■ PROMPT: Pick up the AS 17 segment reporting quiz below from where it stops, and continue it in the same style.

7. Which of the following is a quantitative thresholds under AS 17?
(A) Absolute Amount of its Reported Profit > 10% of the Combined Reported Profit of all
Segments
(B) Absolute Amount of its Reported Loss > 10% of the Combined Reported Loss of all
Segments
(C) Either of the above
(D) None of the above
8. Which of the following is true?
(A) Segments which satisfies the quantitative thresholds under AS 17 can only be a
Reportable Segments.
(B) Segments which does not satisfy the quantitative thresholds under AS 17 cannot be
a Reportable Segments.
(C) Segments which does not satisfy the quantitative thresholds under AS 17 can also be
a Reportable Segments in some cases.
(D) Segments which satisfies the quantitative thresholds under AS 17 need not be a
Reportable Segments.
9. Which of the following is true?
(A) If Total Revenue reported by Segments constitutes less than75% of the Entity's
Revenue, additional Segments should be identified as Reportable Segments, even if
they do not meet the 10% thresholds, until atleast 75% of Entity's Revenue is included
in Reportable Segments.
(B) If Total External Revenue reported by Segments constitutes less than75% of the
Entity's Revenue, additional Segments should be identified as Reportable Segments,
even if they do not meet the 10% thresholds, until atleast 75% of Entity's Revenue is
included in Reportable Segments.
(C) If Total External Revenue reported by Segments constitutes more than75% of the
Entity's Revenue, additional Segments should be identified as Reportable Segments,
even if they do not meet the 10% thresholds, until atleast 75% of Entity's Revenue is
included in Reportable Segments.
(D) If Total External Revenue reported by Segments constitutes less than75% of the
Entity's Revenue, additional Segments should be identified as Reportable Segments,
if they meet the 10% thresholds, until atleast 75% of Entity's Revenue is included in
Reportable Segments.

■ RECORDS SUPPLIED:
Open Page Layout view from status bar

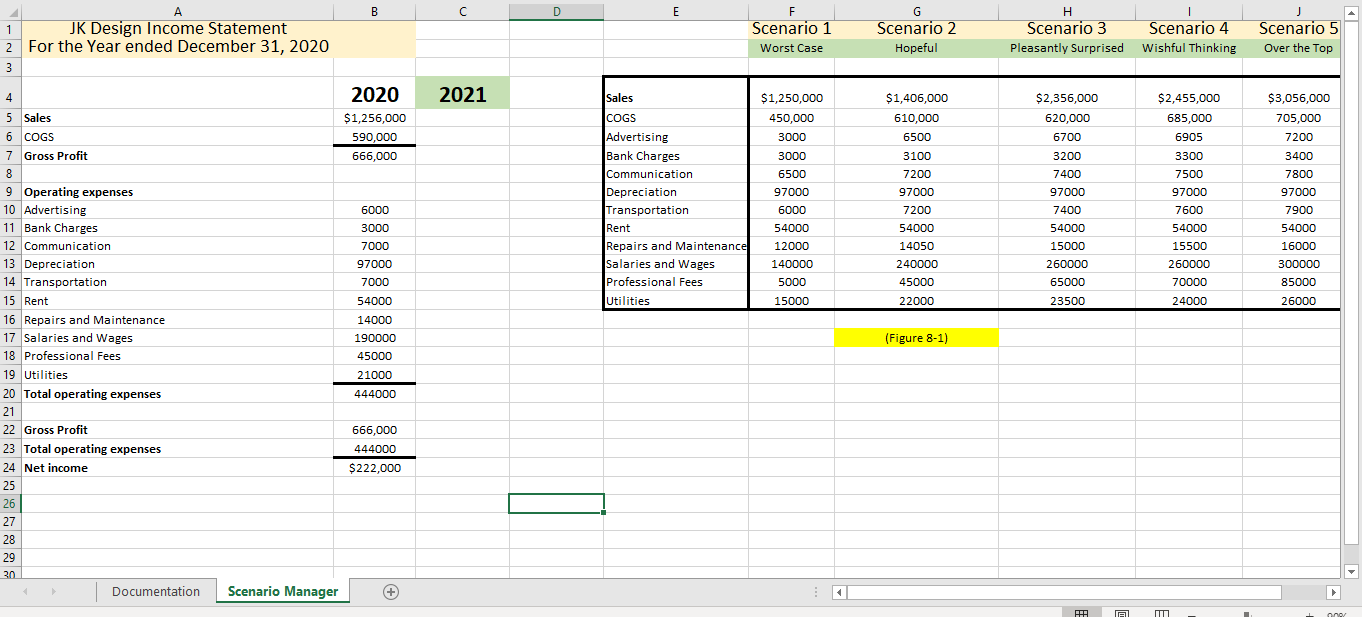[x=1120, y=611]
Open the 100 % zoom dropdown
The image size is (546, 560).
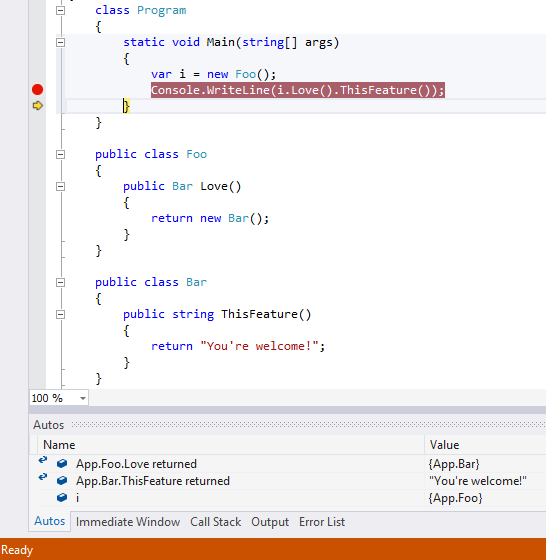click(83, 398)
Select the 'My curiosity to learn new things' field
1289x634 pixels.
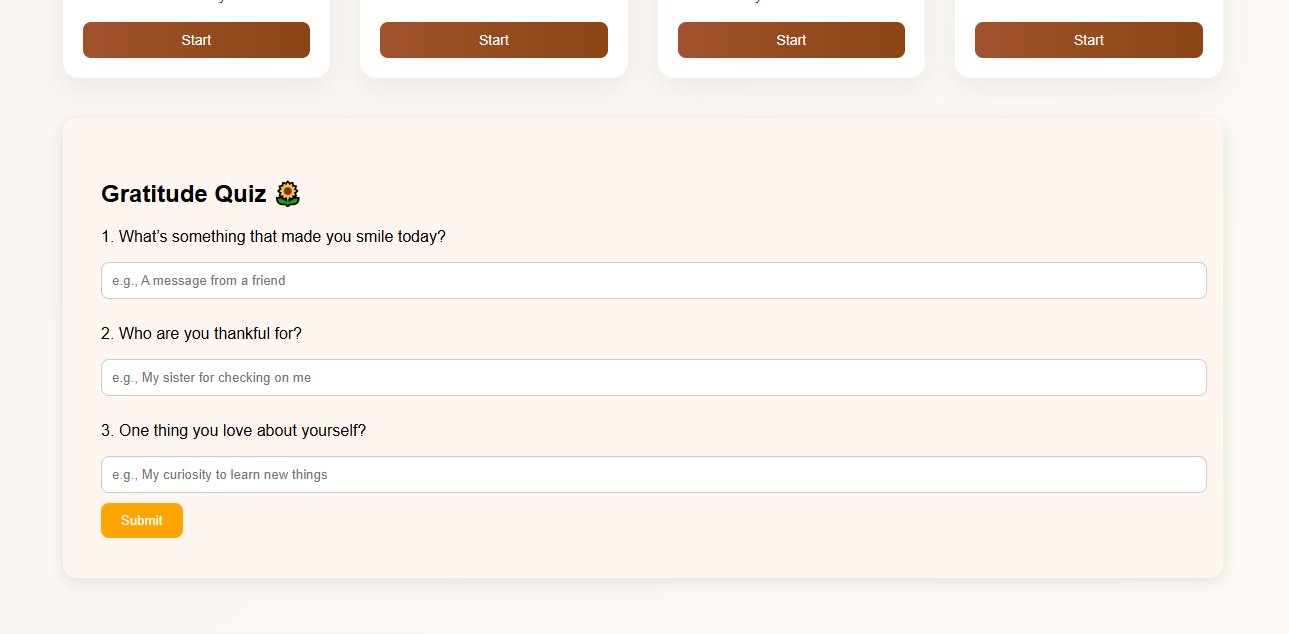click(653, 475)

==

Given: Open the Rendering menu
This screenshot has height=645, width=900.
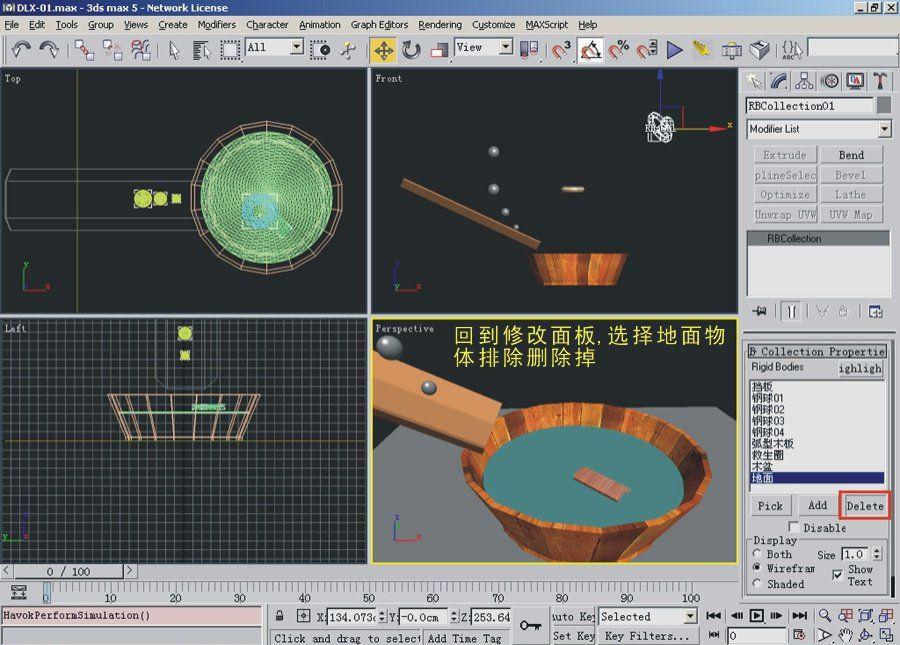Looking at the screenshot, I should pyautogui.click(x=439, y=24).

■ RESPONSE:
10. If Total External Revenue reported by Segments constitutes less than 75% of the Entity's
Revenue -
(A) additional Segments should be identified as Reportable Segments, even if they do
not meet the 10% thresholds, until atleast 75% of Entity's Revenue is included in
Reportable Segments.
(B) additional Segments should be identified as Reportable Segments, even if they do not
meet the 10% thresholds, until atleast 75% of Entity's Internal Revenue is included in
Reportable Segments.
(C) additional Segments should be identified as Reportable Segments, even if they do not
meet the 5% thresholds, until atleast 75% of Entity's Internal Revenue is included in
Reportable Segments.
(D) additional Segments should be identified as Reportable Segments, even if they do not
meet the 15% thresholds, until atleast 75% of Entity's Internal Revenue is included in
Reportable Segments.
11. If Total External Revenue reported by Segments constitutes ________ of the Entity's
Revenue, additional Segments should be identified as Reportable Segments.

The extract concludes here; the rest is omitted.